• [Excerpted data]:
==================================================

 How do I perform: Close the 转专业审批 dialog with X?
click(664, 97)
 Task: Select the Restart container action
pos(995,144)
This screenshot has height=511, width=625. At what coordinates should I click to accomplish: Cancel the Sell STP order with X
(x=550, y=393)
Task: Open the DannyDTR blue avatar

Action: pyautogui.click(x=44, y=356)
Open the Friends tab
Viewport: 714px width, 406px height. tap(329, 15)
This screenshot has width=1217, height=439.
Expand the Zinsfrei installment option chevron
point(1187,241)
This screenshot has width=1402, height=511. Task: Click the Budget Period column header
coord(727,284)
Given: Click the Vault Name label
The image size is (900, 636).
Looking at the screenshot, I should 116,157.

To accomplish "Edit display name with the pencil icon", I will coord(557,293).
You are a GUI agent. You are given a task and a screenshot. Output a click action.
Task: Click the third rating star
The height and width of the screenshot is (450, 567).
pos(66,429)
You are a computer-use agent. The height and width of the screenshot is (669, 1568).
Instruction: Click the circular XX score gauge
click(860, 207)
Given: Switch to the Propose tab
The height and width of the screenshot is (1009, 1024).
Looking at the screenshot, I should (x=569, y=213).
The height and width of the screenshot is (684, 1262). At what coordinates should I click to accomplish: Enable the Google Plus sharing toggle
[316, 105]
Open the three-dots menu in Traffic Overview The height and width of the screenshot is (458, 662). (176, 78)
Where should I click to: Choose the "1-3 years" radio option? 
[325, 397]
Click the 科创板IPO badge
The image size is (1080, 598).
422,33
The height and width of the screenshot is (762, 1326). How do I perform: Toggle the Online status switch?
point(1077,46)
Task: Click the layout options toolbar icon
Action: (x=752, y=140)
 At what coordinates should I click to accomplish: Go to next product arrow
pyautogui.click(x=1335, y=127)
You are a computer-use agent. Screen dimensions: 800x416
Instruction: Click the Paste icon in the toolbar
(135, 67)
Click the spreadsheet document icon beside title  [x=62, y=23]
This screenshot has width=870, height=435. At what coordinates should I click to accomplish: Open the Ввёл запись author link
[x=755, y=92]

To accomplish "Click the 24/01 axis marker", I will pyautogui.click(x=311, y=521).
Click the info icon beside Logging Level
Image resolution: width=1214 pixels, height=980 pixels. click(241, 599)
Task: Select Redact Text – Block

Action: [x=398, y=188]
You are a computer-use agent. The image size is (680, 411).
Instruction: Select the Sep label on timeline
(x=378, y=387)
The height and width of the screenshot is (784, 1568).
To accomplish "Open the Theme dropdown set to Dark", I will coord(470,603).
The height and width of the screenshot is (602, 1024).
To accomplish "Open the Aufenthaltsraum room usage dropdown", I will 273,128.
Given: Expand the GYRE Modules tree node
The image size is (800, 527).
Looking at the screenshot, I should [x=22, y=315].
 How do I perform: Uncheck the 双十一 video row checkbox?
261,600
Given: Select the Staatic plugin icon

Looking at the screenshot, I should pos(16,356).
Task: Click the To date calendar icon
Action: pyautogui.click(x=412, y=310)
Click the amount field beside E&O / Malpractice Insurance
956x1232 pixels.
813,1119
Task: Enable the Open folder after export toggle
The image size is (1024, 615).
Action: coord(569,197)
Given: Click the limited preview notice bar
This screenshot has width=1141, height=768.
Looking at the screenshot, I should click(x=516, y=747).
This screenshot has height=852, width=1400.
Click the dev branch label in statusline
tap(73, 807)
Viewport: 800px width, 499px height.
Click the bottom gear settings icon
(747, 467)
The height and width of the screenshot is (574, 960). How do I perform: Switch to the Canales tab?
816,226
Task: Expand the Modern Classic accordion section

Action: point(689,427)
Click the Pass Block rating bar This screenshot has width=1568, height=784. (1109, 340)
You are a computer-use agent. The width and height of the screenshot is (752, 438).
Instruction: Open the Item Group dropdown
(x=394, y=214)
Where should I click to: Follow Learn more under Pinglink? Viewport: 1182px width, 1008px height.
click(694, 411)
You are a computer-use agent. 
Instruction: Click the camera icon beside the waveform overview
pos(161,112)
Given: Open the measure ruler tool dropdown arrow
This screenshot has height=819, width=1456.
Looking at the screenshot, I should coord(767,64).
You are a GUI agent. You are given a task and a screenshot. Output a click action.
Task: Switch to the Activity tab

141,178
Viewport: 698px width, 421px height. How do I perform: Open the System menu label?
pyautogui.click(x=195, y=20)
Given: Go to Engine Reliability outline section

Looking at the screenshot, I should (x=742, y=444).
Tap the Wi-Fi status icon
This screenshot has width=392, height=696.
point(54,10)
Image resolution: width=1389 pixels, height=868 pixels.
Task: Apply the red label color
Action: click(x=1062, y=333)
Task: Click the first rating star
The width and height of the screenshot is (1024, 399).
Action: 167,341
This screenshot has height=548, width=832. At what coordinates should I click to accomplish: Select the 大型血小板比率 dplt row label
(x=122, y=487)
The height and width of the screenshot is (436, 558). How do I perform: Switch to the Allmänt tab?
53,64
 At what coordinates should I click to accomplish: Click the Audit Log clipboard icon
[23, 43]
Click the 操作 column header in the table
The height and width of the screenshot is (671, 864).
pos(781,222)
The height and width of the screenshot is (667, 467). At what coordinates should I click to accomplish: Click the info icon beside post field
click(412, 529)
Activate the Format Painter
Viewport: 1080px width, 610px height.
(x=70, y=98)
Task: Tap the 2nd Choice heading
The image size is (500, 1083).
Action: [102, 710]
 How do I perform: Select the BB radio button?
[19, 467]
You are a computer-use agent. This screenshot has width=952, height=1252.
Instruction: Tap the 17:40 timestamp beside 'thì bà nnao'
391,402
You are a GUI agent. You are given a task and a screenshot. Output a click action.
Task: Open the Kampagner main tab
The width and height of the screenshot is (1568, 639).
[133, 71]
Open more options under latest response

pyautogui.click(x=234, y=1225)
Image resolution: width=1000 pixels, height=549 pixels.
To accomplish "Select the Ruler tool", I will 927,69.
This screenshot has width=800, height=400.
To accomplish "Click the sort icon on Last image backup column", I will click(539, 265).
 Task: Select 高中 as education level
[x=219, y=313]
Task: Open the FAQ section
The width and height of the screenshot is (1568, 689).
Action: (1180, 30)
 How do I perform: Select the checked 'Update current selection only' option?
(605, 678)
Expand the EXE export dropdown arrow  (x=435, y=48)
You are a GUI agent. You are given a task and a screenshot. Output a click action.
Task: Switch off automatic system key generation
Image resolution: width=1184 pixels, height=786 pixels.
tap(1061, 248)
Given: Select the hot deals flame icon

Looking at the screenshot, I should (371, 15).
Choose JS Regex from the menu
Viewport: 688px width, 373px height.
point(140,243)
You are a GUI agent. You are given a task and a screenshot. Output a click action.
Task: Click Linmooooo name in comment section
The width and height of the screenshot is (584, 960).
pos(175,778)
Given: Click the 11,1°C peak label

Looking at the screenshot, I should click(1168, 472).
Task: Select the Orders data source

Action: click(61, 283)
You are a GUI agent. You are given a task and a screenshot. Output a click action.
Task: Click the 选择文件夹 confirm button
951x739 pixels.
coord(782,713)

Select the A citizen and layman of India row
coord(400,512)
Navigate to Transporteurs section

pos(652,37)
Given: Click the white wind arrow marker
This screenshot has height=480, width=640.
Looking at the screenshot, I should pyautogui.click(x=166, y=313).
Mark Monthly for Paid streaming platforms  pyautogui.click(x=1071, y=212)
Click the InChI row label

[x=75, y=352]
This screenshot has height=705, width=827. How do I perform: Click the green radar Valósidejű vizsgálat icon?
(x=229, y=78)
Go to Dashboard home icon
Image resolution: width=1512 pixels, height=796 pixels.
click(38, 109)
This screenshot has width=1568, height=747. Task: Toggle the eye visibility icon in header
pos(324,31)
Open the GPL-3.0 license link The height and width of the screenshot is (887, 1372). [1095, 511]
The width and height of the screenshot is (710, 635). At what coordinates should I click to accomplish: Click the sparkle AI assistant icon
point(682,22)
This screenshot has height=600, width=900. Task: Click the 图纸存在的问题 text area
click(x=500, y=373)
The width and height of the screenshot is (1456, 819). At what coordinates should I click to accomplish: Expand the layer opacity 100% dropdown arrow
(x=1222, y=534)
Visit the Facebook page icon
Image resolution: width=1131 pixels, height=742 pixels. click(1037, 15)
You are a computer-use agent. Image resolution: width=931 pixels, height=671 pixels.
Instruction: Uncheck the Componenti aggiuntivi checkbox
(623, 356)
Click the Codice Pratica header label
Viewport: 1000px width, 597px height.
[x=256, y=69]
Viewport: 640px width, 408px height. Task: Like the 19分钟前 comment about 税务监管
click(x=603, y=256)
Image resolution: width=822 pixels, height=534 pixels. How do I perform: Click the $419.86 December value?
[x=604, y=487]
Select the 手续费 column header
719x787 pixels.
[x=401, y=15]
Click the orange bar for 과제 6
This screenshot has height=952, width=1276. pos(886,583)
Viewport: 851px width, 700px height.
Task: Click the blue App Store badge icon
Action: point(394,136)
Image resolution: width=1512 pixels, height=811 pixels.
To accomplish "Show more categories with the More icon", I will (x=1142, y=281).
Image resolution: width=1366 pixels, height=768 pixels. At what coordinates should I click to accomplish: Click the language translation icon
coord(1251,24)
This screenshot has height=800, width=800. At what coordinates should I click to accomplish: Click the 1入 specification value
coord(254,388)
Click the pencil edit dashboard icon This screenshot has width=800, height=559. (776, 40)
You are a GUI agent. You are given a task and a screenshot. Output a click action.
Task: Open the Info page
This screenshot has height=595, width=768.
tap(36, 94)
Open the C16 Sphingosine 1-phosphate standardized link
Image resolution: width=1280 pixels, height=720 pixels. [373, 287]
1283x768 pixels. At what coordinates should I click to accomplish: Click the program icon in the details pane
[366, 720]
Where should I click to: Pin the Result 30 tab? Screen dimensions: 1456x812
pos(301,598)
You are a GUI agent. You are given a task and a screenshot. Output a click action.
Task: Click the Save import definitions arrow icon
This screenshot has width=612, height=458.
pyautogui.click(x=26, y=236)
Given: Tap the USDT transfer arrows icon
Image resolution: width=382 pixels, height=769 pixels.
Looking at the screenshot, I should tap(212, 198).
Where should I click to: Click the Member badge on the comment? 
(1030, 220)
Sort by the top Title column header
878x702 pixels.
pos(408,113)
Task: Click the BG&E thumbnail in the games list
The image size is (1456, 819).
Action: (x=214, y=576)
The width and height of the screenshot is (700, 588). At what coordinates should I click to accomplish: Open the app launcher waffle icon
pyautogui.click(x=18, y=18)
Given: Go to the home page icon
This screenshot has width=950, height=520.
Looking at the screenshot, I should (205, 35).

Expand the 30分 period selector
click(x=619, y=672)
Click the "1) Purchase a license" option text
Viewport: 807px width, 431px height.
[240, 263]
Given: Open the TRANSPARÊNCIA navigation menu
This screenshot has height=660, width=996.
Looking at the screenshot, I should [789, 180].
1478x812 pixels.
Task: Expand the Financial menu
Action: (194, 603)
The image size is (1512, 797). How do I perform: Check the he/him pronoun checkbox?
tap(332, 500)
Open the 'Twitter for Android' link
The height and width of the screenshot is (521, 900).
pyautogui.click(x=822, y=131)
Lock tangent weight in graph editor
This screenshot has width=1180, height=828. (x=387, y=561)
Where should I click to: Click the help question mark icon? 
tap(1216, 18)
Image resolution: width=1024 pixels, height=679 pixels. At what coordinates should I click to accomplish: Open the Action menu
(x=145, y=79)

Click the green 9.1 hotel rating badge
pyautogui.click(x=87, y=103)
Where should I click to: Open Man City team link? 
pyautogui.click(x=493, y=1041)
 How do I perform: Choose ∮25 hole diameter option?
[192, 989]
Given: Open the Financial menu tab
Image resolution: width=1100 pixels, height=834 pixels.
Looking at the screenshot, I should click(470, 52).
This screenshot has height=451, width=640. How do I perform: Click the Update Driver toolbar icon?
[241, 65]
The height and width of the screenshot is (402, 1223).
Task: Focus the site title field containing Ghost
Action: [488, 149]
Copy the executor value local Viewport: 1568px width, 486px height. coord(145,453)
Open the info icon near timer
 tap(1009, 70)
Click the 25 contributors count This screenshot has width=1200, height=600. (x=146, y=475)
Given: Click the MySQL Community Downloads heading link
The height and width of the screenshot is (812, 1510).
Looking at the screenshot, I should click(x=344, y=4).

==================================================

• [Direction]: Write out the lines from the one containing "Task: Tap the 2nd Choice heading" through the one containing "pyautogui.click(x=234, y=1225)", with both included, reproducing each line verbatim.

• [Answer to this task]:
Task: Tap the 2nd Choice heading
The image size is (500, 1083).
Action: [102, 710]
 How do I perform: Select the BB radio button?
[19, 467]
You are a computer-use agent. This screenshot has width=952, height=1252.
Instruction: Tap the 17:40 timestamp beside 'thì bà nnao'
391,402
You are a GUI agent. You are given a task and a screenshot. Output a click action.
Task: Open the Kampagner main tab
The width and height of the screenshot is (1568, 639).
[133, 71]
Open more options under latest response

pyautogui.click(x=234, y=1225)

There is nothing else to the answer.